A new report has been released suggesting that over 1,000 patients a day are spending 12 hours or longer waiting to be seen in A&E.
The Royal College of Emergency Medicine (RCEM) released figures showing that in 2021 some 1,047 patients a day, on average, were waiting 12 hours or longer from their time of arrival.
The College raised concerns over “alarming” levels of patients in emergency departments as it described current data on 12-hour waits as the “tip of the iceberg”.
It said that levels of “crowding” in emergency departments “indicate that the health service is unable to meet the needs of patients with the current levels of resource and capacity”.
Official figures show that, in March, more than 20,000 patients spent more than 12 hours in emergency departments after doctors had decided they were sick enough to warrant a hospital stay.
But the RCEM said that the current 12-hour wait figures are a “gross under-representation of the reality” as “far greater numbers of patients experience extreme waits of 12 hours or more from their time of arrival”.
What were the figures?
Freedom of Information requests were sent to hospitals in England by the RCEM to discover how many patients had waited 12 hours or longer from their time of arrival at an emergency department.

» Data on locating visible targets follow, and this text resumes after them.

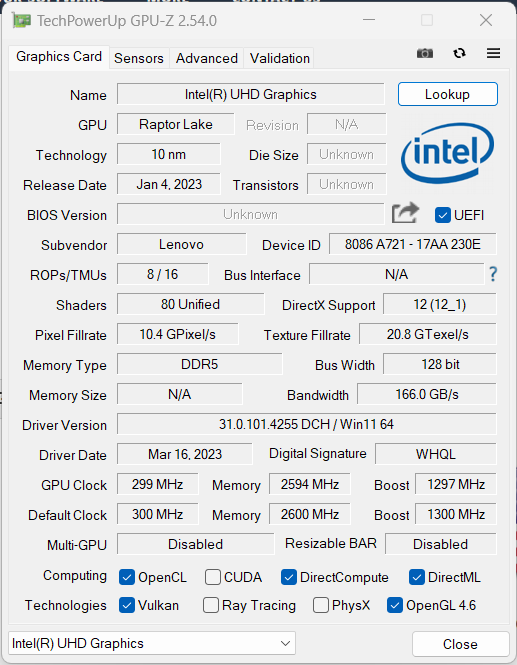Open the Advanced tab
517x665 pixels.
click(207, 58)
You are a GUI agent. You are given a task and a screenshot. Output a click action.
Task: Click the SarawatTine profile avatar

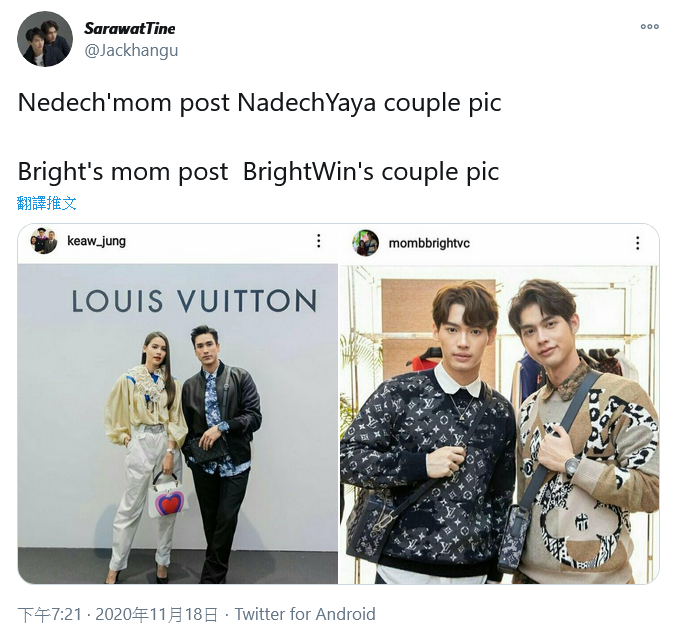pyautogui.click(x=45, y=39)
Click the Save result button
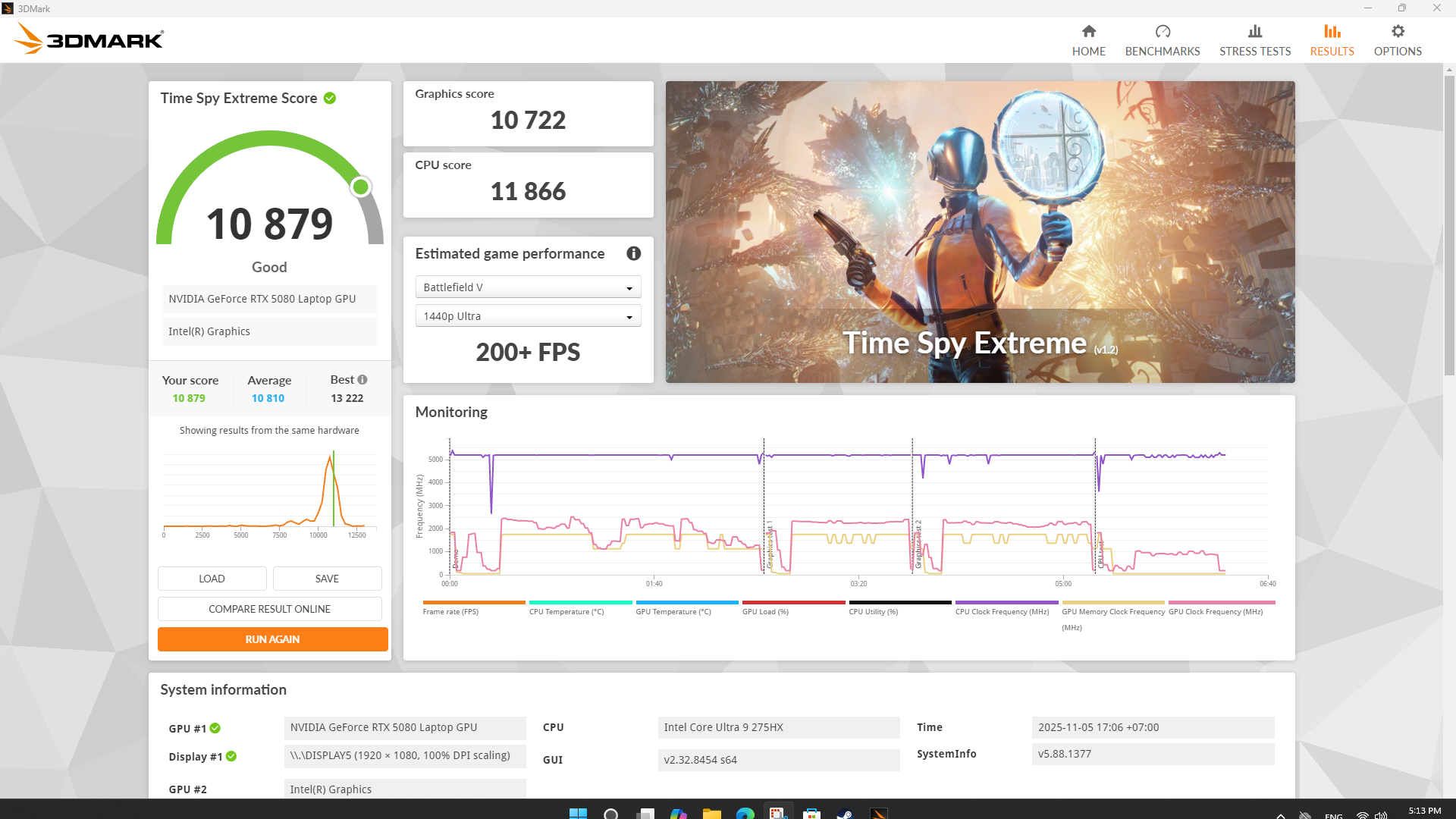The height and width of the screenshot is (819, 1456). pyautogui.click(x=327, y=579)
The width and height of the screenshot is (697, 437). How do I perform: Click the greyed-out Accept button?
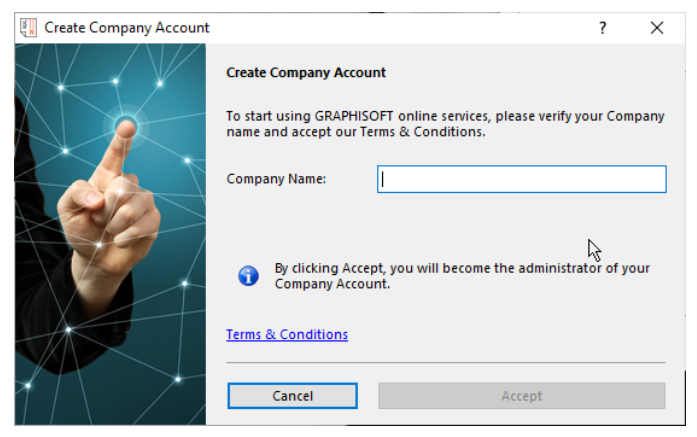point(521,396)
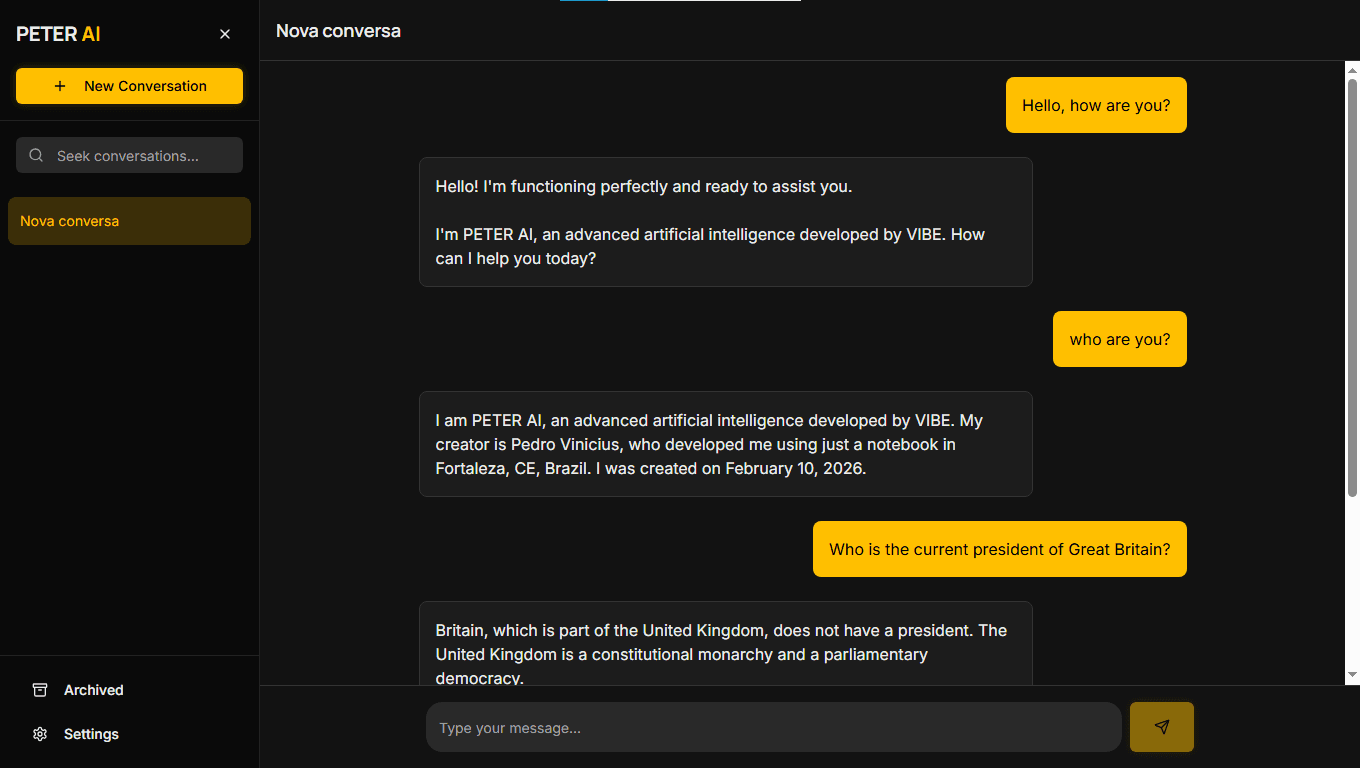Select PETER AI's reply about Pedro Vinicius
Image resolution: width=1360 pixels, height=768 pixels.
(x=726, y=444)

In the end, 74 out of 118 hospital trusts replied to this.
At these trusts, 381,991 patients (4.3%) experienced a 12-hour delay from their time of arrival in the department in 2021.
The report states that the situation is “much worse than official figures indicate”.
The authors said that, in 2020/21, the number of patients waiting for 12 hours after arrival in A&E was 21 times higher than the reported figure of those waiting for 12 hours or longer after a decision was taken to admit them to a ward.
The official statistics show that 14,150 people waited for 12 hours after a decision was taken to admit them in 2020/21.
But the RCEM said that some 302,784 people waited for 12 hours or more after arriving in an emergency department.
In 2019/20, this figure was 522,720.
Dr Adrian Boyle, vice president of the RCEM, called for the 12-hour data measured from the time of arrival to be published alongside monthly NHS performance figures.
He said: “These figures are staggering and show the critical state of the urgent and emergency care system.
“They also make clear that measuring 12-hour waits from decision to admit masks the reality facing patients and staff.
“Clearly, it is misleading to measure 12-hour waits in this way, and it is detrimental to staff efforts to improve A&E waiting times.”